↓↓↓

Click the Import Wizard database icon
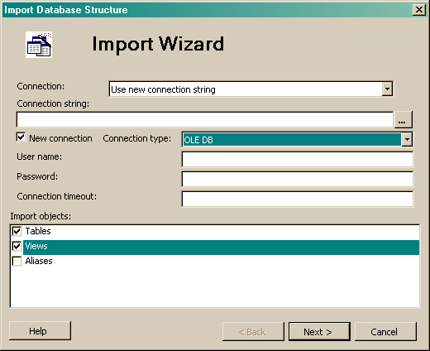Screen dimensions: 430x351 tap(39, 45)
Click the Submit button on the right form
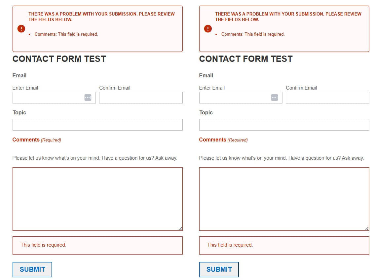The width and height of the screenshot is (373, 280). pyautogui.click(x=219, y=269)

↑↑↑
↓↓↓

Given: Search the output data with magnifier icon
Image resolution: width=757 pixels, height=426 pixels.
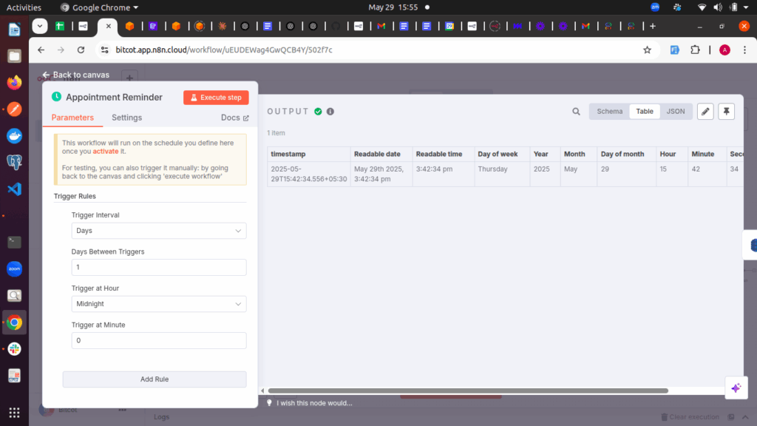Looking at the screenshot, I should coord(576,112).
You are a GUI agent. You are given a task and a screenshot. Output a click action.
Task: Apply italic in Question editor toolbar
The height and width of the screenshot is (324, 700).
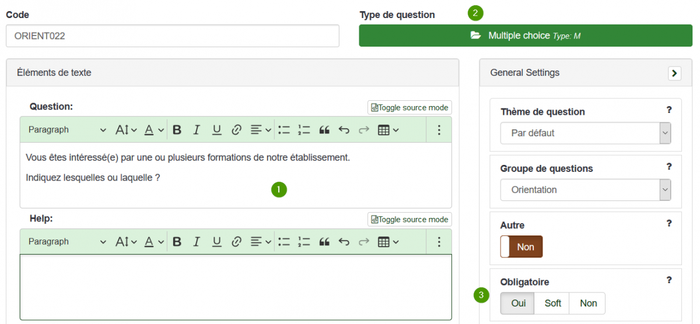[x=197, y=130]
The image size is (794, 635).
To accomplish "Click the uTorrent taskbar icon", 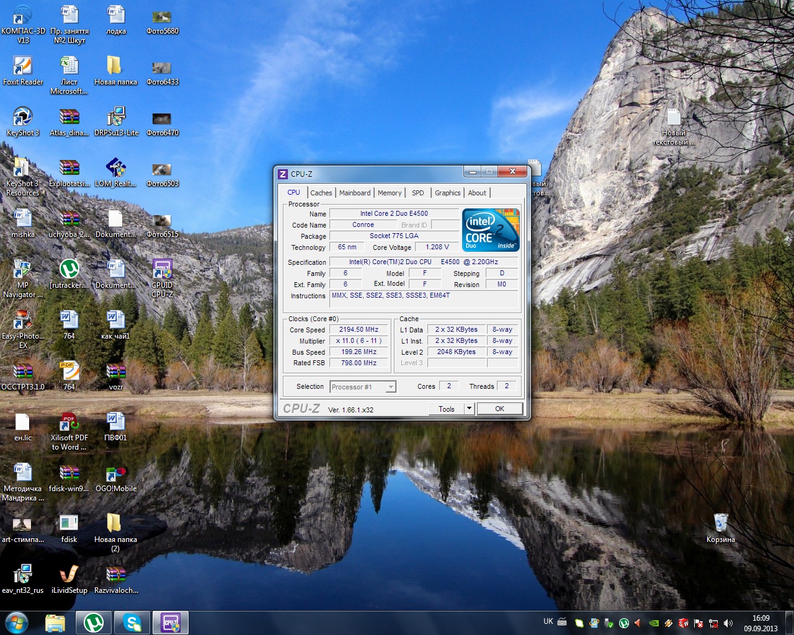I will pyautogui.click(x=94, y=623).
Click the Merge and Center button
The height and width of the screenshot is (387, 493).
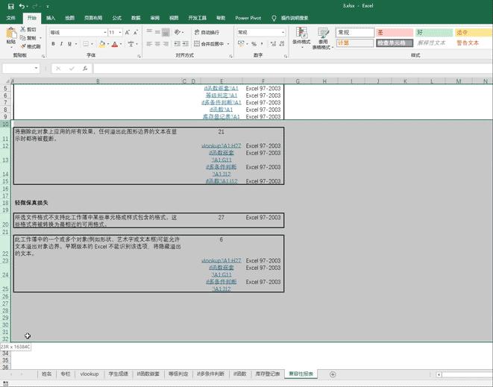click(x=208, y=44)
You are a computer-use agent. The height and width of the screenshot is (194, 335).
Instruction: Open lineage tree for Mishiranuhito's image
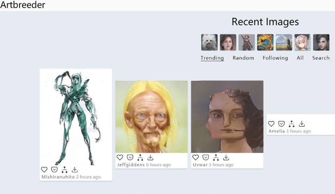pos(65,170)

↑↑↑

» STATED TASK
Rewrite the records from the line containing "Click the Merge and Center button" down to the line containing "pos(65,170)", replacing "screenshot" with "screen image" and keeping everything else the same. Leave the pictures out of your answer.

» EXPECTED ANSWER
Click the Merge and Center button
The height and width of the screen image is (387, 493).
click(x=208, y=44)
You are a computer-use agent. The height and width of the screen image is (194, 335).
Instruction: Open lineage tree for Mishiranuhito's image
pos(65,170)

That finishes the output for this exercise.